- Task goal: Copy the lines below word for word, starting at the first line of the entries and ending with the line that contains "Action: point(496,528)", with both of those lines included.
* * * *
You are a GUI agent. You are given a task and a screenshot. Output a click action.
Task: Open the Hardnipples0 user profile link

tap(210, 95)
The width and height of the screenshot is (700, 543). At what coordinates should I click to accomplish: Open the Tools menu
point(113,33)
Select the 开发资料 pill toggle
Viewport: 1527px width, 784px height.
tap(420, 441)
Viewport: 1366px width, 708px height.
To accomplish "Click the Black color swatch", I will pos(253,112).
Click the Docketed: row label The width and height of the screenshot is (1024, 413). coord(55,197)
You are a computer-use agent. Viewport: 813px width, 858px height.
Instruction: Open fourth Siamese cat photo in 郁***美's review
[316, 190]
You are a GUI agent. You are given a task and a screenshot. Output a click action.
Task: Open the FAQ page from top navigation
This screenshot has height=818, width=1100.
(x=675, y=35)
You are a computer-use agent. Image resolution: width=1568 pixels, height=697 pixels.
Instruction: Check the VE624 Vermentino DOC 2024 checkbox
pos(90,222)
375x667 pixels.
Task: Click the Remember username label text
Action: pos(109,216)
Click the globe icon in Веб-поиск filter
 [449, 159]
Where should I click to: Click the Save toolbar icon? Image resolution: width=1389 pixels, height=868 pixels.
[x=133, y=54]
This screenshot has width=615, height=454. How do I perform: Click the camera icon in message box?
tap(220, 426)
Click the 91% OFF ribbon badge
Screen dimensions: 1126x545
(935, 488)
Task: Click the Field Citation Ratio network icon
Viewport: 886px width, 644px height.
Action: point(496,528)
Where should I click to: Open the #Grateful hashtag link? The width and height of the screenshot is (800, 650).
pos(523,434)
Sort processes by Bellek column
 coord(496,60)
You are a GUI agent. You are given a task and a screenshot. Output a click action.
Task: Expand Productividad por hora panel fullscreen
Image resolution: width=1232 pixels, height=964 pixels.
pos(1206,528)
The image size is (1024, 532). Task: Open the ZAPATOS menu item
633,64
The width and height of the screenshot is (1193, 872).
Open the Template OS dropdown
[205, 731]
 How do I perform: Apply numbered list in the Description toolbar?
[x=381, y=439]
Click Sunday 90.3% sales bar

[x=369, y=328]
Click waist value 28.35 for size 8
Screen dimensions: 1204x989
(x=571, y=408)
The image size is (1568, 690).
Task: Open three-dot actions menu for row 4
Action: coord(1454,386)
* * * *
- Task solution:
You are a GUI agent. You are given a task and a screenshot. Output a click action.
Task: Open the Hardnipples0 user profile link

tap(210, 95)
The width and height of the screenshot is (700, 543). At what coordinates should I click to accomplish: Open the Tools menu
point(113,33)
Select the 开发资料 pill toggle
Viewport: 1527px width, 784px height.
tap(420, 441)
Viewport: 1366px width, 708px height.
To accomplish "Click the Black color swatch", I will pos(253,112).
Click the Docketed: row label The width and height of the screenshot is (1024, 413). coord(55,197)
You are a computer-use agent. Viewport: 813px width, 858px height.
Instruction: Open fourth Siamese cat photo in 郁***美's review
[316, 190]
You are a GUI agent. You are given a task and a screenshot. Output a click action.
Task: Open the FAQ page from top navigation
This screenshot has height=818, width=1100.
(x=675, y=35)
You are a computer-use agent. Image resolution: width=1568 pixels, height=697 pixels.
Instruction: Check the VE624 Vermentino DOC 2024 checkbox
pos(90,222)
375x667 pixels.
Task: Click the Remember username label text
Action: pos(109,216)
Click the globe icon in Веб-поиск filter
 [449, 159]
Where should I click to: Click the Save toolbar icon? Image resolution: width=1389 pixels, height=868 pixels.
[x=133, y=54]
This screenshot has width=615, height=454. How do I perform: Click the camera icon in message box?
tap(220, 426)
Click the 91% OFF ribbon badge
Screen dimensions: 1126x545
(935, 488)
Task: Click the Field Citation Ratio network icon
Viewport: 886px width, 644px height.
Action: point(496,528)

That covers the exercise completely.